[libre-riscv-dev] Who Buys Talos Workstations?

Cole Poirier colepoirier at gmail.com
Sun Apr 5 08:34:20 BST 2020


> On Apr 4, 2020, at 10:55 PM, Lauri Kasanen <cand at gmx.com> wrote:
> Well, first of all, people don't run i9s or threadrippers on servers.
> Those are customer-class, customer-availability, no ECC, less RAM
> accessible, etc. They run Xeons and Epycs, which are comparable to POWER
> in price. (hobbyists not counted here, for home servers money tends to
> come first)
> 
> Their customers tend to value openness and security (their own keys, not
> the vendor's, for a truly secure boot; no ME backdoors). They may also
> be using accelerators made for POWER's custom buses, faster than PCIe.
> 
> - Lauri

OpenCapi and the rest of the Open Power Foundation projects are incredibly cool!

Some brief info with links below. As far as I am aware we don’t have plans to use this interface in Libre-SOC V1, but please correct me if this is incorrect. If it’s the the case that we are not using the interface, would you still like me to add this to the resources section of the wiki?

From the OpenCAPI-Accelerator website (https://opencapi.github.io/oc-accel-doc/):

“What is OpenCAPI?
OpenCAPI (Open Coherent Accelerator Processor Interface) is the third-generation coherent interface and is an open standard for coherent high-performance bus interface. Driven by emerging, accelerated heterogeneous computing and advanced memory and storage solutions, it provides the open interface that allows any microprocessor to attach to:
Coherent user-level accelerators and I/O devices.

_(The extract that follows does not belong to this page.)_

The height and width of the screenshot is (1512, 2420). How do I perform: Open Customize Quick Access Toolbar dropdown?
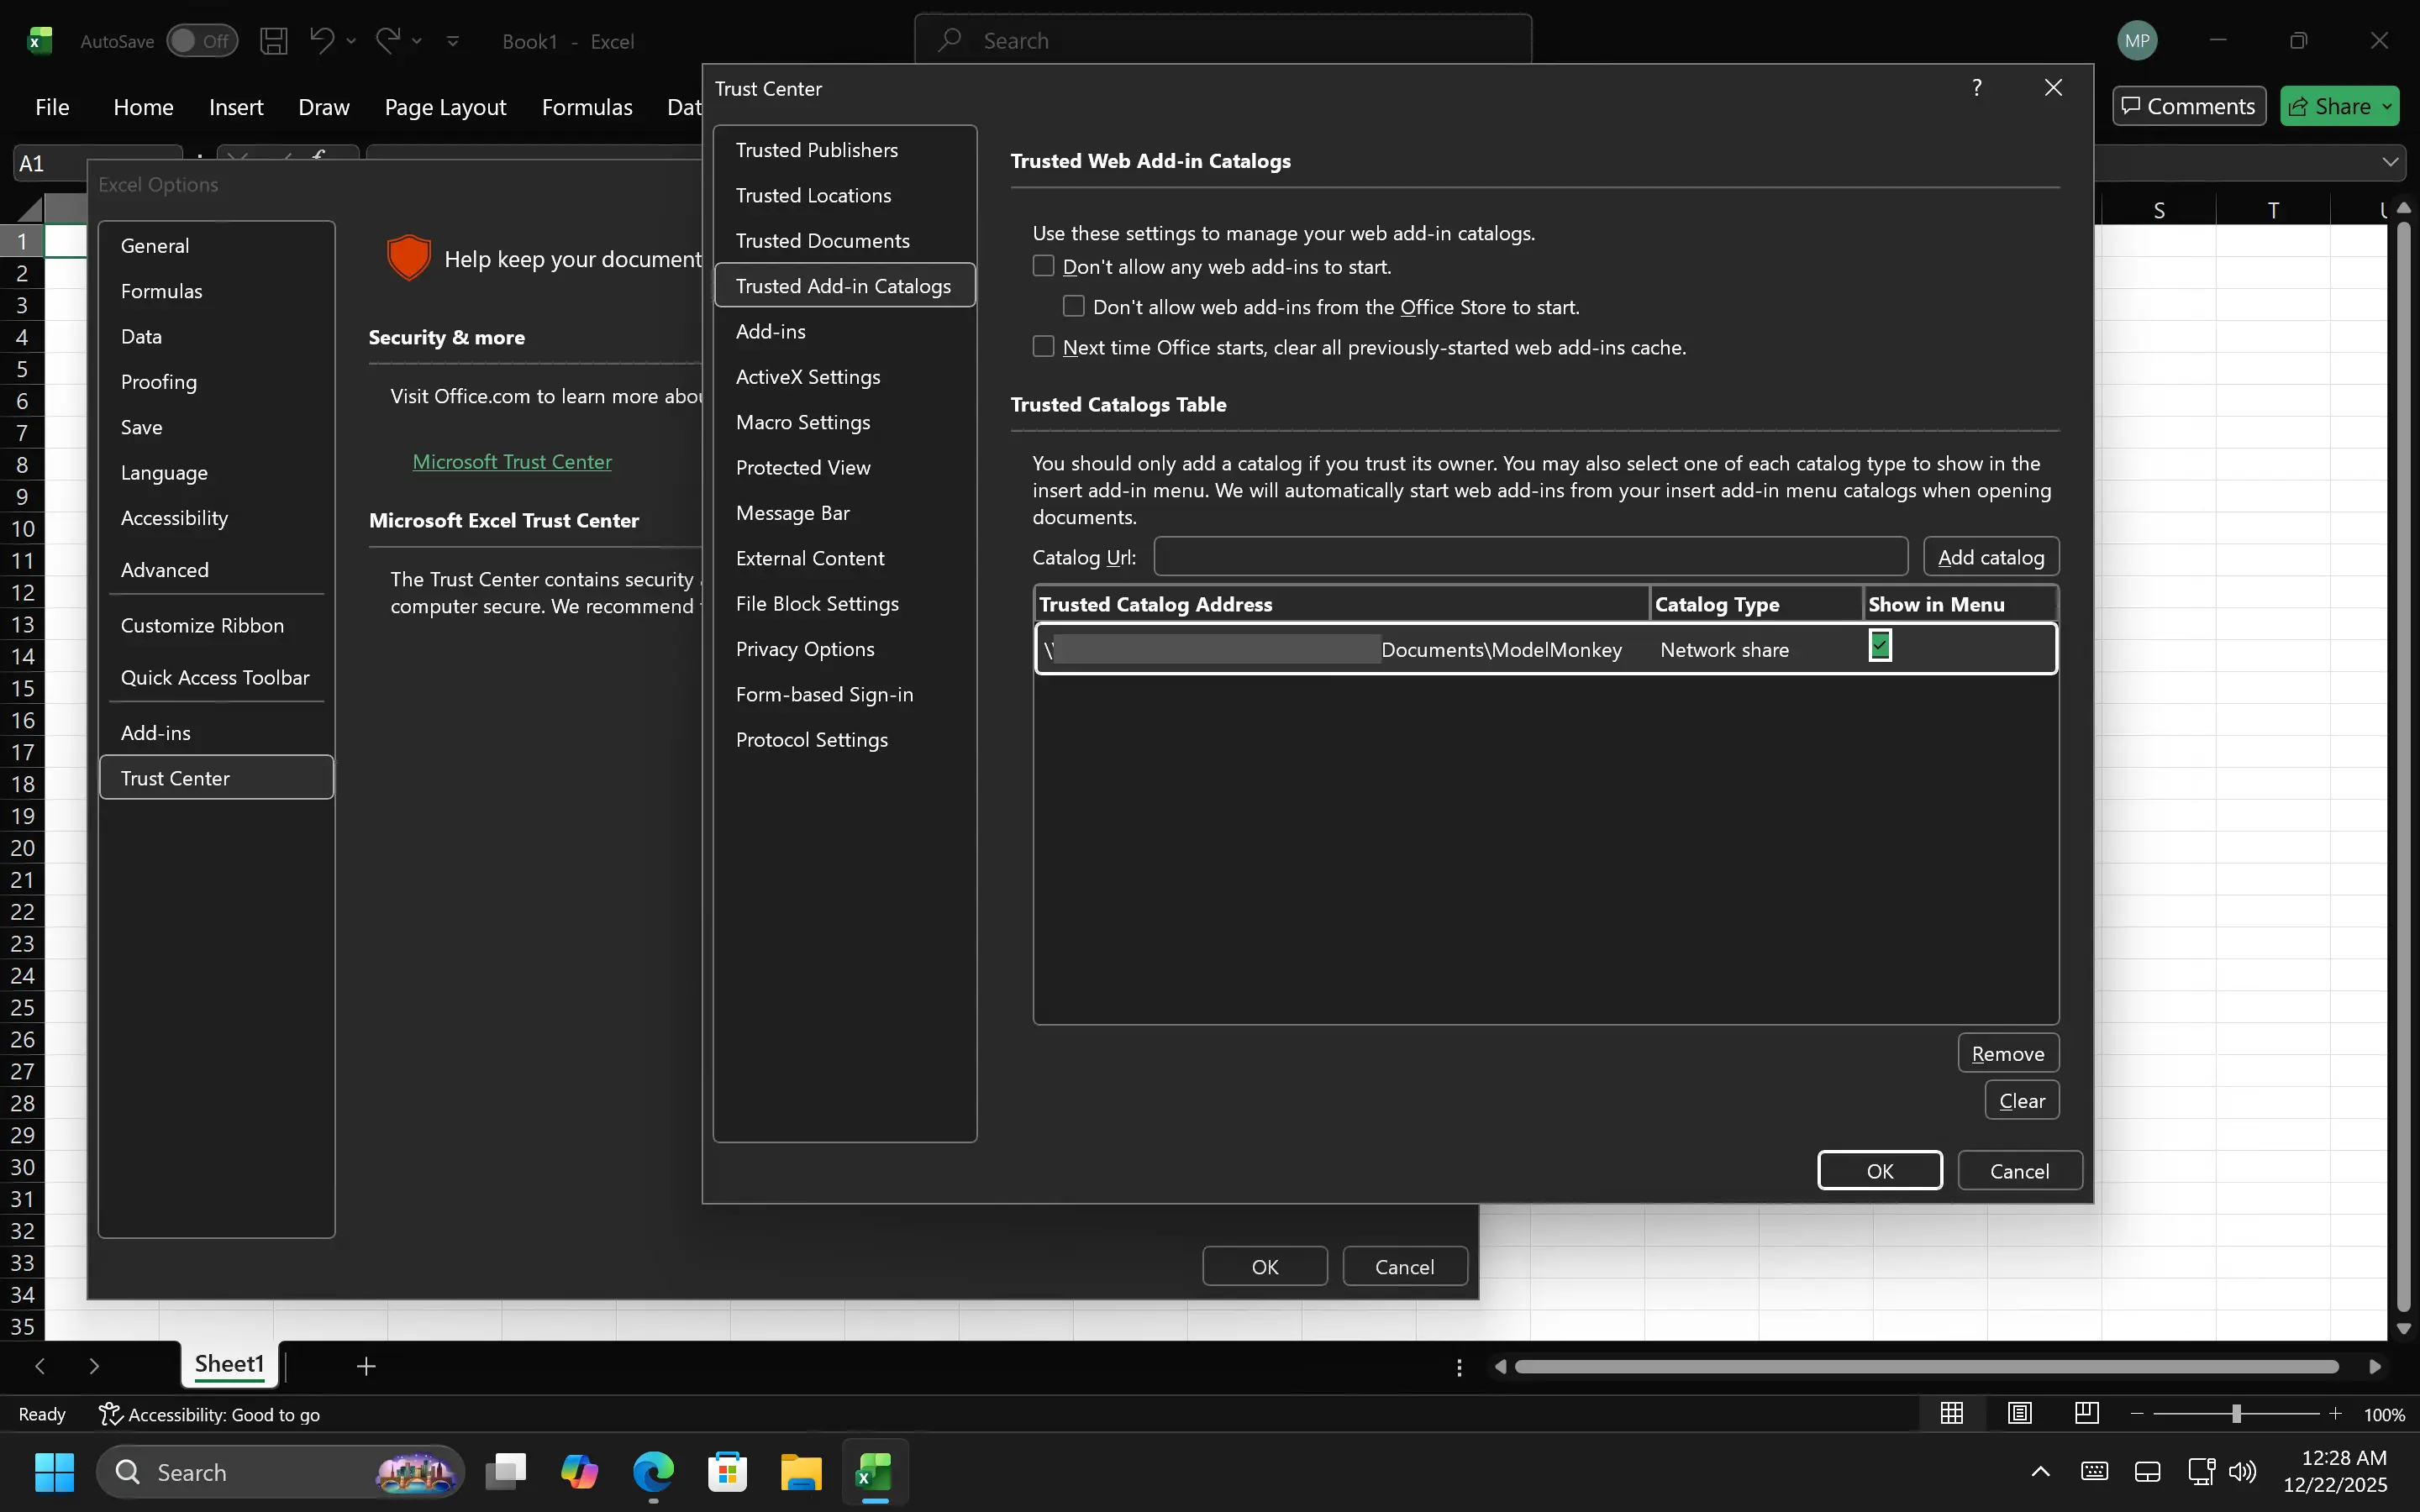point(453,41)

Advanced memories accessible via read/write or user-level DMA semantics
Its specifications and ecosystem are managed by the OpenCAPI Consortium. The reference designs are open source and available on Github at the https://github.com/OpenCAPI/OpenCAPI3.0_Client_RefDesign”

So like Lauri said it allows users to have openness and security, for better control over their own hardware. It also allows devices to interface with various external I/O, at some pretty mind blowing speeds too, which I think is shown on slide 13 of this 2018 presentation (https://openpowerfoundation.org/wp-content/uploads/2018/04/Myron-Slota.pdf).

Gen1 and Gen2 were layered over PCIE but now in Gen3-Power9 the protocol runs on new OpenCAPI hardware. Another important advantage appears to be that the upgradability and forwards and backwards compatibility are much higher than with previous solutions.

From the Open Power Foundation Website (http://openpowerfoundation.org/wp-content/uploads/resources/oppa-1/content/dbdoclet.50429986_67380.html):

“Chapter 1. Overview

This document defines the OpenCAPI Power Platform Architecture (OPPA) for the IBM™ POWER9™ systems. The information contained in this document allows various OPPA-compliant accelerator implementations to meet the needs of a wide variety of systems and applications. Compatibility with the OPPA allows applications and system software to migrate from one implementation to another with minor changes.”